_Data records:_
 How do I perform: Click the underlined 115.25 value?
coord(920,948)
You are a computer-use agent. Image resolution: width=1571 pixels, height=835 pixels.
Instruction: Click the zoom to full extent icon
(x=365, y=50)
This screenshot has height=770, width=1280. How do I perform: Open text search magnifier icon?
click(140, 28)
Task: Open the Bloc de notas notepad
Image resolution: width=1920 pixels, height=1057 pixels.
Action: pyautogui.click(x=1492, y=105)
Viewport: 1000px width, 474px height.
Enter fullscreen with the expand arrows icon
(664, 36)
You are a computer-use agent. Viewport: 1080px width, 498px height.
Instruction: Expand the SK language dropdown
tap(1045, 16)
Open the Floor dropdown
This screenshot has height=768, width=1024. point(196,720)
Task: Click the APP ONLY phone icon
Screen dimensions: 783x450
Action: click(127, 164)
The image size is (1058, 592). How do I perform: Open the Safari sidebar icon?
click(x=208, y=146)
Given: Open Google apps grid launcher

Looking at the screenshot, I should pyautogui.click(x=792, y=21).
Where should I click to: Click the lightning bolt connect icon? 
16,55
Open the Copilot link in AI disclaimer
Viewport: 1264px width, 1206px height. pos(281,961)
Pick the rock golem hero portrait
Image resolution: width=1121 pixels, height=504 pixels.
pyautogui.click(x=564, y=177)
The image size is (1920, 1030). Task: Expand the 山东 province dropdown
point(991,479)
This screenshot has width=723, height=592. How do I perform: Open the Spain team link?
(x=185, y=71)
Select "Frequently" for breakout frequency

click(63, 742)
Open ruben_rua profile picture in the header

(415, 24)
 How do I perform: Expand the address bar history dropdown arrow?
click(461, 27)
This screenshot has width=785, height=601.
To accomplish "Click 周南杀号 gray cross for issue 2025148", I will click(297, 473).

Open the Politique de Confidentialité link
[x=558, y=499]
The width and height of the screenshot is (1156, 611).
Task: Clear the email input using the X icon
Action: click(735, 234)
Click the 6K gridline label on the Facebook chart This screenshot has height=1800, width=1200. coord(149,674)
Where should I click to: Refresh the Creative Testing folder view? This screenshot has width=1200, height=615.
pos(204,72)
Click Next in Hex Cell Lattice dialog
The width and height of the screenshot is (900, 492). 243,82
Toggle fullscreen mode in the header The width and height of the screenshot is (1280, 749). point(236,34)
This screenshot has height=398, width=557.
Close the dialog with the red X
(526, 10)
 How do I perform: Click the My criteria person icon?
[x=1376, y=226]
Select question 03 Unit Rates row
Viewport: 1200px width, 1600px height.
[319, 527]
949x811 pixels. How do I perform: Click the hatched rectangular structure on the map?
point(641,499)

_Task:_ Could you tally how many lines of the material above include the word "computer" and reply with only that count?

_Task answer:_ 2